A few months ago we learned that a dear friend’s cancer had returned full force and that unless there was a miracle, she only had a short time to live. Abby had just come to see us—she’d lost little of her vibrancy. She was still pushing a heavy mower around the yard and canning food. It was hard to believe that she was dying. So hard to accept.
A month later we went to visit her. I brought some soup and sandwiches and we planned on a short visit so we didn’t tire her. It stunned us to see how weak she’d become in such a short amount of time. Abby had reclined in her chair while we visited. Her nausea made it impossible to keep food down.
She walked to the door when we left, leaning against the wall for support. I hugged her tightly and we cried together. This might be the last time I see her, I thought—and it was. I talked to her once more by phone. Her voice was raspy and weak, but she was still thankful—thankful for medication that took most of the pain away, thankful for the care of her daughters and the love of family and friends, thankful for a full life and good Saviour.
I knew Abby when I was a child. She played the organ at the little white church that my grandparents went to. She had a bright smile—especially for children. Her family moved away, but we reconnected when I became a mother.
In the spring of 2005 we moved to a cabin on the Day property in Vanderhoof while Kevin built us a house nearby. Before that time the Days were our friends, but in the seven months we lived with them they became family.

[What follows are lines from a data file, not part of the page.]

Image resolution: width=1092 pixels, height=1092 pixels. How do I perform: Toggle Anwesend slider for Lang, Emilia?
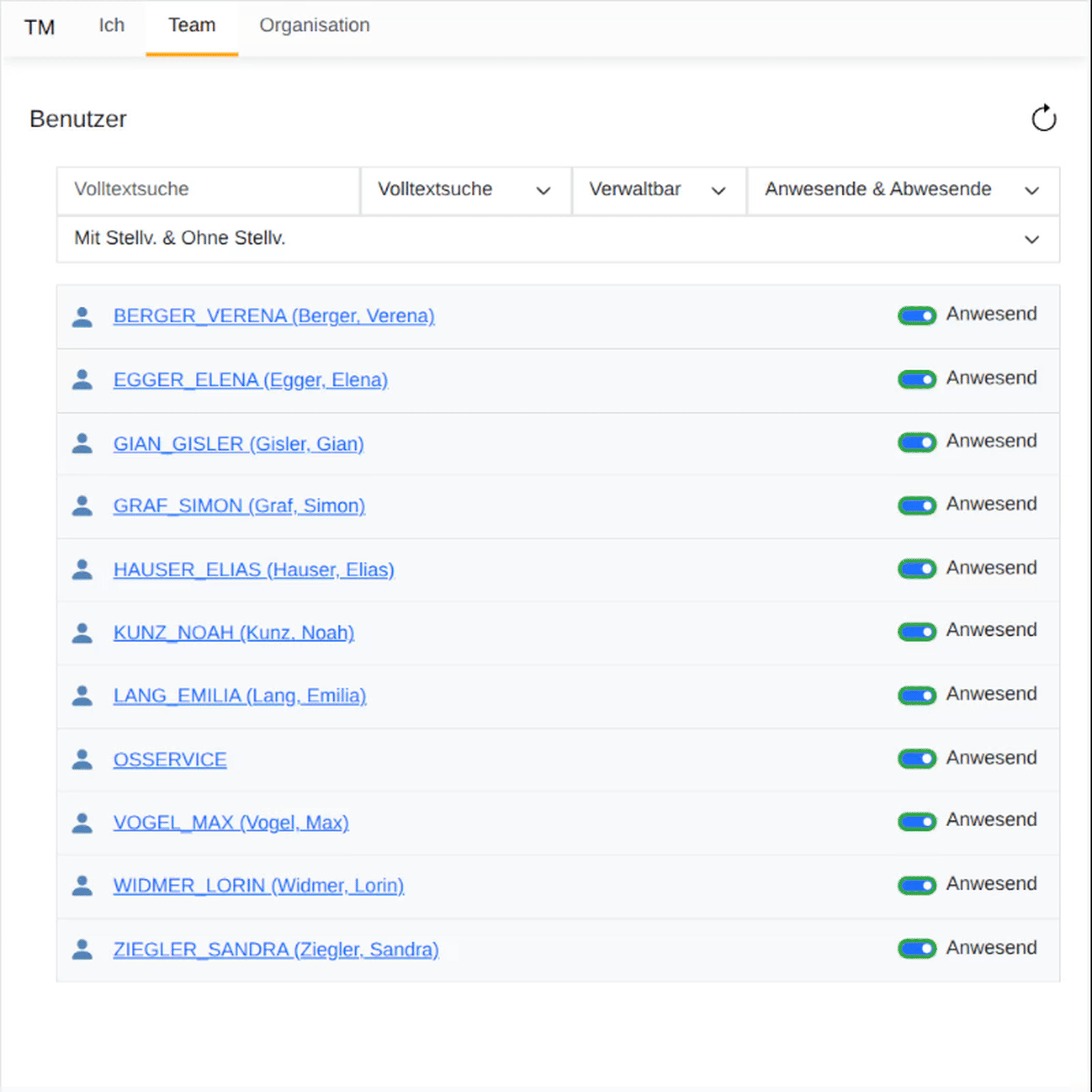916,695
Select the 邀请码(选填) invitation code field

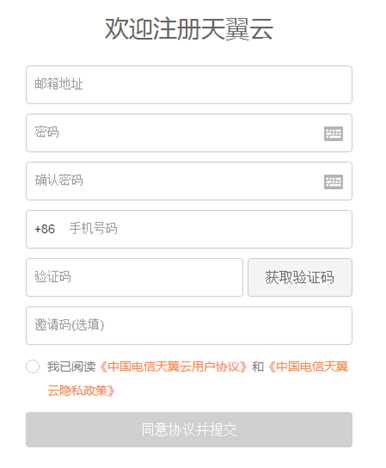pyautogui.click(x=189, y=325)
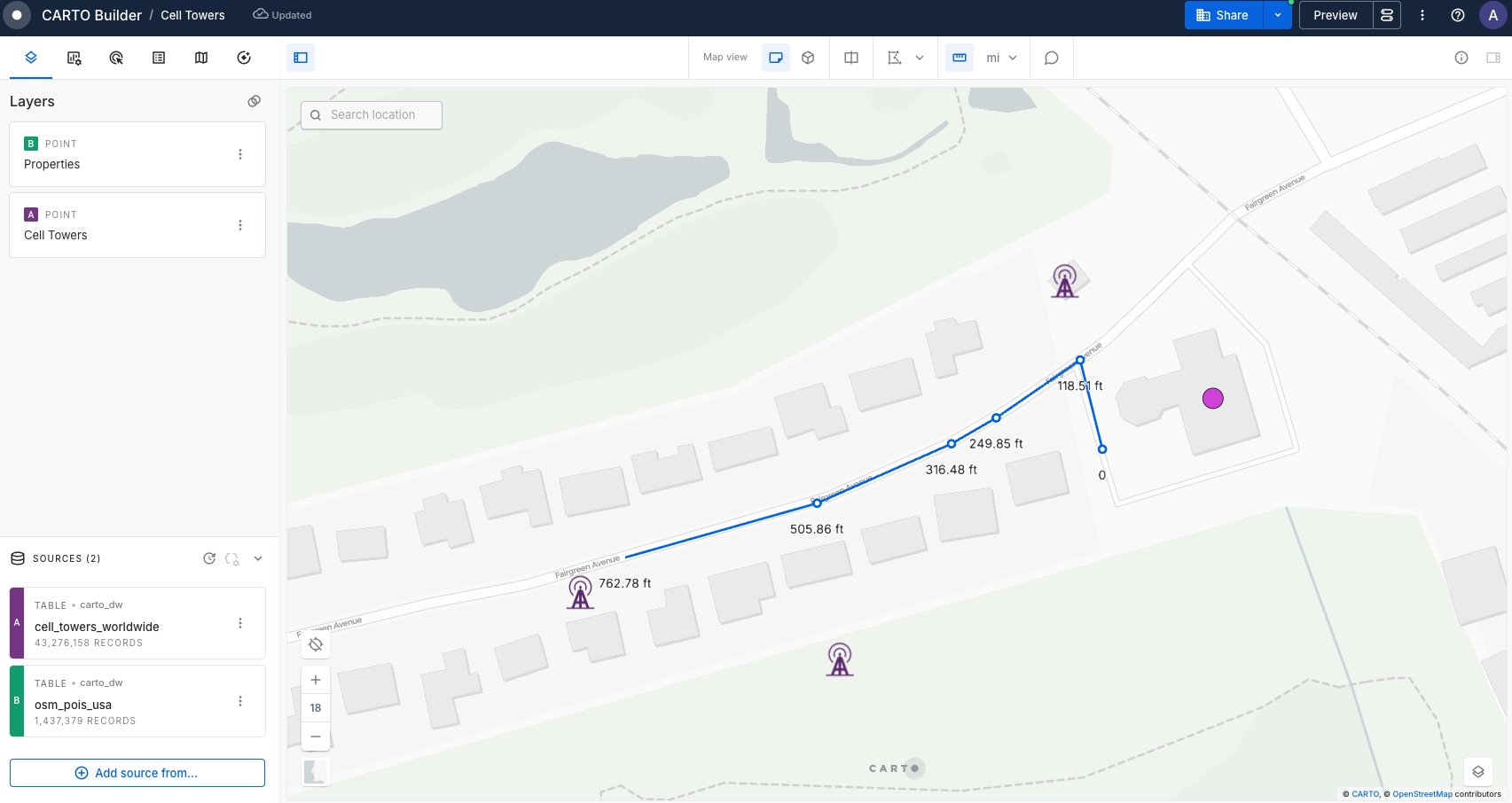
Task: Switch to 3D map view
Action: 808,58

It was probably the most difficult season of my life. We had four children under 5 in a 16’x16’ cabin. My youngest two children were six-month old twins with undiagnosed allergies. I often only got three hours of sleep a night. But it was also a season with some of my best memories. I got to be on the receiving end of Abby’s servant heart.
Our family of six had supper in their home three times a week. We bathed in their home. Abby’s son, Josh, helped to build our house, and Abby did our laundry.
She didn’t have a dryer, so she hung all of our laundry by hand on a wooden rack that she hoisted with ropes and pulleys where it could dry out of the way. Every week Abby washed our clothes, folded them, and returned them to me with a beautiful smile on her face.
Many afternoons, my children and I would join the Days for their afternoon tea time. We’d sit in their bright kitchen and enjoy Bengal Spice tea and hot-out-of the oven molasses bread smeared with butter. It was a time of great conversation and lots of laughter.
Abby loved my children like they were grandchildren. She enjoyed them and spoke with love to them. She would take them into her lap and read to them. I found myself emulating her in tone. Being around her made me kinder and more patient as a mother.
Soon after we moved into our own house, the Days moved to Prince George. But Abby and I continued our friendship. We didn’t talk on the phone often, but when we did it was always for well over an hour. And she never stopped encouraging me. Every time we talked she shared relevant Bible verses and gave me some deeper insight into relating to my growing family.
It’s impossible to know just how much Abby’s gentle spirit, encouragement, and example has impacted my life as a mother, daughter, sister, wife, and friend, but I know that her influence has permeated my life in every area.
Today I came across a picture that spoke to my soul. It’s called ‘Life Within Death.’ It’s a Chinese lantern—the flower must die for the fruit to grow. Even after the fruit is ripe, the dried flower still encases it.
Even though Abby has left this life to be with her Father in heaven, her legacy lives on in her children, her friends, and the countless people that she ministered to.
We love you always, Abby.
“Most assuredly, I say to you, unless a grain of wheat falls
into the ground and dies it remains alone; but if it dies it produces much grain.”